イワンは小さく頷きながら一言一句、聞き逃すまいとしている。放っておいたら、手帳に書き留めかねない真面目さがある。どうやら当たりクジを引いたようだ。
「そうとも言っていられない。うちの会社は客から荷を預り、客の指定する場所に、客の指定する日までに届ける。ざっくり言っちまえばそれが仕事だ」
「なるほど」
なるほど、って何だよ。みなまで言わないと分からない頓痴気か。たまにこういう純真無垢な野郎と話しをすると、こっちの調子が狂っちまう。
「運び屋。分かるかい? 運び屋だ」
「水運業だろう。やったことはないが努力はする。何でも言いつけてくれて構わない」
イワンは正真正銘、誠心誠意、きょとんとした顔でこっちを見ていた。そうじゃない、そうじゃないんだよ、イワン。
「さっき、お上品に言えば水運業者だっていたが、あれは嘘だ」
何故、この人は嘘を言うのだろうか。そんな顔でじっと見られた。これが演技だったら、この男が座長を務める劇場に毎日、通い詰めたっていいぐらいだ。
「実はな、運び屋ってのも上品な言い方なんだ。確かに依頼された品物を運ぶ。だが、それは時に合法じゃない品物も含まれたりする。まぁ、どちらかと言えばそっちが本業だ。分かるかい、うちの会社は密輸業者なんだ」
反応がなかった。ただただイワンは「それが?」という顔をしている。動じる様子がない。肝が思った以上に座っているのか、それとも……。彼は黙したまま、顔の横に飛び出したまん丸な耳をこちらに傾け、更に話しを聞こうとしている。

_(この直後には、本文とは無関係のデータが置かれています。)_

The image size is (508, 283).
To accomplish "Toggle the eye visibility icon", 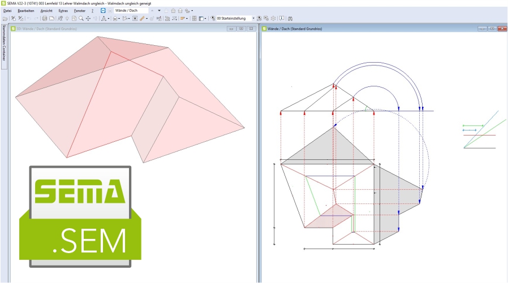I will [213, 19].
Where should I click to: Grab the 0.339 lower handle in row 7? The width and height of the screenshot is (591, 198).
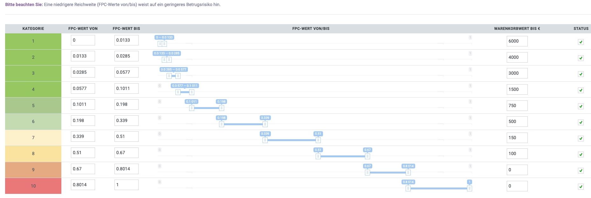pyautogui.click(x=265, y=140)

「危ない橋を渡るかもしれない。それは、もしかしたら、危なくない橋かもしれない。ただハッキリと言えるのは、危なくない橋というのは大して儲からないんだ。だから、仕方の無いことだが少しだけ危ない橋を渡ることになるだろう。もちろん、出来るだけ危なくなさそうな橋を選ぶし、その危なさに見合った儲けが得られる橋を、だ。その辺は私の経験と目利きを信用して貰いたい」
「橋の話しの腰を折るようで申し訳ないのだが」
あぁ、やはり断られるのか。そりゃあそうだろうな。
川船の用心棒にするには勿体ない逸材だが船が出港してから、全てを話し、そこで腰が引けて逃げ出されても困る。だから、初対面のイワンにこんな込み入った話しをしたのだが、違法な行為をしたがるような男には最初から見えなかった。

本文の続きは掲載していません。